Deus protege os irresponsáveis
Talvez aquela frase, escrita num pedacinho de papel junto a um endereço eletrônico por uma pequena senhora simpática e alegre, tenha justificado para mim um sem número de situações potencialmente perigosas das quais saí ilesa. Aquela mulher, de inacreditáveis 75 anos, acabara de me explicar também porque ninguém acreditava de imediato em minha idade real. “A irresponsabilidade faz isso também, nos torna joviais”, ela disse, ante minha total incredulidade à declaração de sua idade já avançada. Para mim, ela era um pouco mais que uma mulher madura como eu. Será que, de fato, ela havia dado contornos de realidade à pergunta que eu acabara de ouvir de outra pessoa – “Vocês são irmãs?” , referindo-se a mim e à minha filha -, pergunta essa que interpretei como um lisonjeiro, porém exagerado, elogio?
O fato é que pensei muito sobre a frase escrita com uma caligrafia professoral no pequeno bilhete que guardei em minha bolsa, motivada por outra bolsa, a dela própria: havia deixado-a, aberta, esquecida num banco atrás de si, a alguns passos de distância.

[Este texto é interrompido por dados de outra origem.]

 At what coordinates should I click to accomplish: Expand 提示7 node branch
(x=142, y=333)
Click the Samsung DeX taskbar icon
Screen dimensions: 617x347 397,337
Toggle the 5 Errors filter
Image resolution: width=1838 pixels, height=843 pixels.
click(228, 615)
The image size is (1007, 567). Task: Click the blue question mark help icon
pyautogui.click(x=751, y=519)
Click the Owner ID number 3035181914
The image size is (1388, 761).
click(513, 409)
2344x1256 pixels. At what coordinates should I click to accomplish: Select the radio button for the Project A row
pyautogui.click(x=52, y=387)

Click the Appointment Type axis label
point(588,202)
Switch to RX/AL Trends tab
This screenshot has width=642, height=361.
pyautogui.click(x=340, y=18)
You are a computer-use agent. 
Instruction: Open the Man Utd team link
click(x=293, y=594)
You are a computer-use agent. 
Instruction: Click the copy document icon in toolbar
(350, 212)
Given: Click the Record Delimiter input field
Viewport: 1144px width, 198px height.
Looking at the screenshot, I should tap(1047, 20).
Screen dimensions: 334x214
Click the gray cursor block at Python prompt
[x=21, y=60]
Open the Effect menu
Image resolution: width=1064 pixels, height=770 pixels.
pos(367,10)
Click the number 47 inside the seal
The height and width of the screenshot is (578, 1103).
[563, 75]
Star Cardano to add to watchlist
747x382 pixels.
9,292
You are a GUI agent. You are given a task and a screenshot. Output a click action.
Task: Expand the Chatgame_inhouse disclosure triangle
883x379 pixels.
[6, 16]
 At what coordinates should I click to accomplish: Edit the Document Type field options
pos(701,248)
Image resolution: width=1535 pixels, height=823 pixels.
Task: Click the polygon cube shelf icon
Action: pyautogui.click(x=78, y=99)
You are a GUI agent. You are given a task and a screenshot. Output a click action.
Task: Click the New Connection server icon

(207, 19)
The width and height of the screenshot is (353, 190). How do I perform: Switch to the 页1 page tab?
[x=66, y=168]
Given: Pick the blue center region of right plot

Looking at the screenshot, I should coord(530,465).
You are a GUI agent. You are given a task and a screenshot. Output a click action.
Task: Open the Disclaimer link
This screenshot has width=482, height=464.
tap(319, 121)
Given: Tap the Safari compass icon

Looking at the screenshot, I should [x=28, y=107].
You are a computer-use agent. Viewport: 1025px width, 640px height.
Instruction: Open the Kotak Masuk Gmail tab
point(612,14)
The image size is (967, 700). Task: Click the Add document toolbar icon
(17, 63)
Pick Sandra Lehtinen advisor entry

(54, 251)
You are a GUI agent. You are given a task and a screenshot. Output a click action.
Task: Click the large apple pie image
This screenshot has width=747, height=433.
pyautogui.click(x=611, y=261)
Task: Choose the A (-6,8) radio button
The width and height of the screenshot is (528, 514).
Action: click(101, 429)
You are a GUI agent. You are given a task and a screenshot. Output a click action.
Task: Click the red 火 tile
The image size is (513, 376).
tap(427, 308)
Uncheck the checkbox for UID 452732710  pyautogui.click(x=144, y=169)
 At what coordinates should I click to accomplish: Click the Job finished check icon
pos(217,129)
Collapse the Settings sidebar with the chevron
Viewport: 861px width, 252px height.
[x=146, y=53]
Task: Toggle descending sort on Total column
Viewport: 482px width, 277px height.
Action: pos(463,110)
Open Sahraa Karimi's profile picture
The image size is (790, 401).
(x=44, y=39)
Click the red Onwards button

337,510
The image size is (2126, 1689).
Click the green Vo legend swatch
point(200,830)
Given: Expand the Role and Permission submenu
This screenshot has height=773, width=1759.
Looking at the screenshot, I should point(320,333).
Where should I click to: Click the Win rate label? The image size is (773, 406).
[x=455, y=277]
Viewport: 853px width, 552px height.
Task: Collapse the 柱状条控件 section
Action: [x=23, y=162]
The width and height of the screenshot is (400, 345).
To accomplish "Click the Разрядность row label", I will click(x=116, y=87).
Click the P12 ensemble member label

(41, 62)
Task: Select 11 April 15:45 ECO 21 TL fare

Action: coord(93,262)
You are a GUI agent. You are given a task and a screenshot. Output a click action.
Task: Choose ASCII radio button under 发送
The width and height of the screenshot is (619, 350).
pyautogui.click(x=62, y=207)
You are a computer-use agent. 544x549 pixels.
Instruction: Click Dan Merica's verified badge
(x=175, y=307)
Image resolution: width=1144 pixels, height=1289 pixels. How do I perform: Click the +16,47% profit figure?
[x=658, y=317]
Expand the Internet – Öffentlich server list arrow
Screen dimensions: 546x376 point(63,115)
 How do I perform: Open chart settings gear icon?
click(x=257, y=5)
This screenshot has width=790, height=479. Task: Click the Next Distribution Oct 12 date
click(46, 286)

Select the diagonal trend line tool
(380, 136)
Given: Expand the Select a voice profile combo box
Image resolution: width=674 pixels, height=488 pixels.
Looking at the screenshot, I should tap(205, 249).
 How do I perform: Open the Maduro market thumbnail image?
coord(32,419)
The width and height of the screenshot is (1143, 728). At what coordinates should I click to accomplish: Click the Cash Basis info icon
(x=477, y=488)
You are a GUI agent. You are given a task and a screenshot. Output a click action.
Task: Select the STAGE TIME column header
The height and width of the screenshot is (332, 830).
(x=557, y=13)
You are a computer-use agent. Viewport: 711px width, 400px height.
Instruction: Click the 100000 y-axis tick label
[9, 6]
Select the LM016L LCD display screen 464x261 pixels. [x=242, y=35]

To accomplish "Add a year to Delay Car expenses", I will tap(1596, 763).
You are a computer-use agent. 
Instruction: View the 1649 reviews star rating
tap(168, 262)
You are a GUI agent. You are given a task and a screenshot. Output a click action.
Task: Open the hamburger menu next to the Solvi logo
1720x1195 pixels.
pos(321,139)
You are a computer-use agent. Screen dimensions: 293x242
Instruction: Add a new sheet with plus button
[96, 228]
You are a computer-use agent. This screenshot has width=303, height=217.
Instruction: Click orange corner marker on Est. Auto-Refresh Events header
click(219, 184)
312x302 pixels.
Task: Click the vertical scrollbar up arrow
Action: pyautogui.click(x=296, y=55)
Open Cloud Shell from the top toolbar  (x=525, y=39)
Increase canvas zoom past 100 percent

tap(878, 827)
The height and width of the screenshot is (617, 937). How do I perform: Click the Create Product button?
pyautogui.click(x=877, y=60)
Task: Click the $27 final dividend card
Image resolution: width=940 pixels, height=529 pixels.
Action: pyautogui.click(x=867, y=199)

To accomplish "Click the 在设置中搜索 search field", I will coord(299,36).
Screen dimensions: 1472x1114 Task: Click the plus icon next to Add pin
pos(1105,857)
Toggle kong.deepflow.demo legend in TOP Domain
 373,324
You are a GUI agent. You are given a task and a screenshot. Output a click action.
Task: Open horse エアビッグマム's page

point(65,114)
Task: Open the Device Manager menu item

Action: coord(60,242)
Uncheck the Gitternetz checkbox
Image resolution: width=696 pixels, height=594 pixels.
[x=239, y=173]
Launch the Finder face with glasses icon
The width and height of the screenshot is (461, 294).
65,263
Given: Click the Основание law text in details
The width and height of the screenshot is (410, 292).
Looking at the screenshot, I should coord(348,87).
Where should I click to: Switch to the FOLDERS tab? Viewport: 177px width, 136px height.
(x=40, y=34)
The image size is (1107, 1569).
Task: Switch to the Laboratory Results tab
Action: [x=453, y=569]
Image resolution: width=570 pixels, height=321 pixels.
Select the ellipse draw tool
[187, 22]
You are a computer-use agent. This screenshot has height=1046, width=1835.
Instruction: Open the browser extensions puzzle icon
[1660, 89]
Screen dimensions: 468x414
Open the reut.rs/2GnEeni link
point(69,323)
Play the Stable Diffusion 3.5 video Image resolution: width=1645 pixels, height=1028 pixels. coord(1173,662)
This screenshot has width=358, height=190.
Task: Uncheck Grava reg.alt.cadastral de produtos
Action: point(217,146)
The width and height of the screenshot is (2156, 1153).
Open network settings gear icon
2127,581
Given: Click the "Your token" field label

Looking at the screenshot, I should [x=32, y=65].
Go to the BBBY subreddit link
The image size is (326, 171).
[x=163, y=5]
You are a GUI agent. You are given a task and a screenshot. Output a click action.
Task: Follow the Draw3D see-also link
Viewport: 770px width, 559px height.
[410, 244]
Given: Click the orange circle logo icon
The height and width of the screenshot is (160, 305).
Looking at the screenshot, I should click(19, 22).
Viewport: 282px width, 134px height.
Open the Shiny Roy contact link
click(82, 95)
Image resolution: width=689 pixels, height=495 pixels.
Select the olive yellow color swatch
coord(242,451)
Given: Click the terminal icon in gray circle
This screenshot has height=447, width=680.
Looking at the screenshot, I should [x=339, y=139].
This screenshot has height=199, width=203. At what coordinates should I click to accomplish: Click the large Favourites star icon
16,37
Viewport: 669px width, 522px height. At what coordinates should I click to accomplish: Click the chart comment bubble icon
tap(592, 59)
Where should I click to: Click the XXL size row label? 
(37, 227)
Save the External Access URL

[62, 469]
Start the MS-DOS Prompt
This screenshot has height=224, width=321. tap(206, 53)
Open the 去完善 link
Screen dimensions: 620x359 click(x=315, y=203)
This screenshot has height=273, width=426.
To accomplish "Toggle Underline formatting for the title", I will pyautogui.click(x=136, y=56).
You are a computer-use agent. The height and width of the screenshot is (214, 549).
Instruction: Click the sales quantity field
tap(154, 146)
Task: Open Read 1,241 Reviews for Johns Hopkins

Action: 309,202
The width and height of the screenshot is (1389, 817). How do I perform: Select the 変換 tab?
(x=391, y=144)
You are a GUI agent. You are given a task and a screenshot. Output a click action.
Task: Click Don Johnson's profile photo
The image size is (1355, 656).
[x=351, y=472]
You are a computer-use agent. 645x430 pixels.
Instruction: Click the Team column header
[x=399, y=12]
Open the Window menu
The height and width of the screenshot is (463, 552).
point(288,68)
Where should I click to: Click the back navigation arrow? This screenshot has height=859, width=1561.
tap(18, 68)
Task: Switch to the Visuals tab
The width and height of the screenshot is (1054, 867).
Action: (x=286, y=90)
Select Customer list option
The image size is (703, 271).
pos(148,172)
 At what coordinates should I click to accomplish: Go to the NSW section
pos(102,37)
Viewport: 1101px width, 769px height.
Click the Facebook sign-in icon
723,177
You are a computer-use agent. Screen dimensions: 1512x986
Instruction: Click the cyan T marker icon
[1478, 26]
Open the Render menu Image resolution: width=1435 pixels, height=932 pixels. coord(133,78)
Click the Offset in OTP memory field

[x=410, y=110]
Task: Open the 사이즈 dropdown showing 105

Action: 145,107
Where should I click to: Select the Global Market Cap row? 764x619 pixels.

Foi alertada com preocupação sobre o fato, e num movimento jovial, porém sem pressa, agarrou-a e proferiu a frase que, mais tarde, anotou junto a seu endereço para que delas – pessoa e frase - eu não me esquecesse.
E como poderia? Num repente foi-me explicada a genérica “sorte” que sempre me fôra atribuída. Lembrei-me de imediato das inúmeras vezes em que recuperei carteira, chave, cartão de crédito, agendas e outros objetos pessoais deixados nos locais mais impróprios e lá continuando intactos à espera de que eu fosse buscá-los. Ou então caridosamente guardados e devolvidos. Listei em minhas memórias as tantas vezes que, em tendo desperdiçado tempo de trabalho em outras atividades mais interessantes, não consegui cumprir prazos, e inesperadamente tinha as reuniões para entrega de trabalho postergadas pelos próprios clientes. Enumerei mentalmente as vezes que, moradora da imensa e violenta metrópole, passeava de carro, vidros abertos, embasbacada com um ou outro detalhe urbano interessante, expondo-me à ação de ladrões, sequestradores e quetais, e constatei que nunca havia sido abordada. Sorte ou efetiva proteção divina? Três toques na madeira, por via das dúvidas.
Mas essa irresponsabilidade “light” não tem relação com a prepotência. Não é que nós, os pequenos irresponsáveis, não acreditemos que os perigos existam, ou nos coloquemos acima do bem e do mal, certos de que nada irá nos acontecer. É nossa fé inabalável que comove os deuses, fazendo-os compadecer-se sinceramente daqueles seres ingênuos que nada sabem das maldades do mundo, ao menos nesses instantes fugidios em que se desligam da realidade. Assim, estendem seus braços (auras, asas, energias, mantos, mãos) sobre nós, jurando que é a última vez. Porém nunca o é, pois essa atitude paternalista dos nossos protetores não nos ensina de fato. Justamente porque, diferentemente dos arrogantes e prepotentes irresponsáveis “hardcore”, não dirigimos embriagados, não fazemos sexo sem proteção, não andamos armados, não compramos brigas inúteis, não deixamos de dialogar à exaustão com nossos filhos. Enfim, não fazemos roleta russa com nossas vidas: apenas nos esquecemos momentaneamente, em nosso poético devaneio, da vida real - e assim arriscamos coisas banais, como chaves e carteiras.
Deus protege os irresponsáveis. Essa tese instantânea e perigosa da pequena senhora, gravada a caneta num pedacinho de papel, seria facilmente refutável por inúmeros argumentos contrários. Mas para mim e minha fé, bastam. Evidentemente, com restrições: deve ser compreendida como uma explicação para bem sucedidas vivências anteriores, e nunca como mote para futuras atitudes. Afinal, podemos ser irresponsáveis, mas não somos loucos.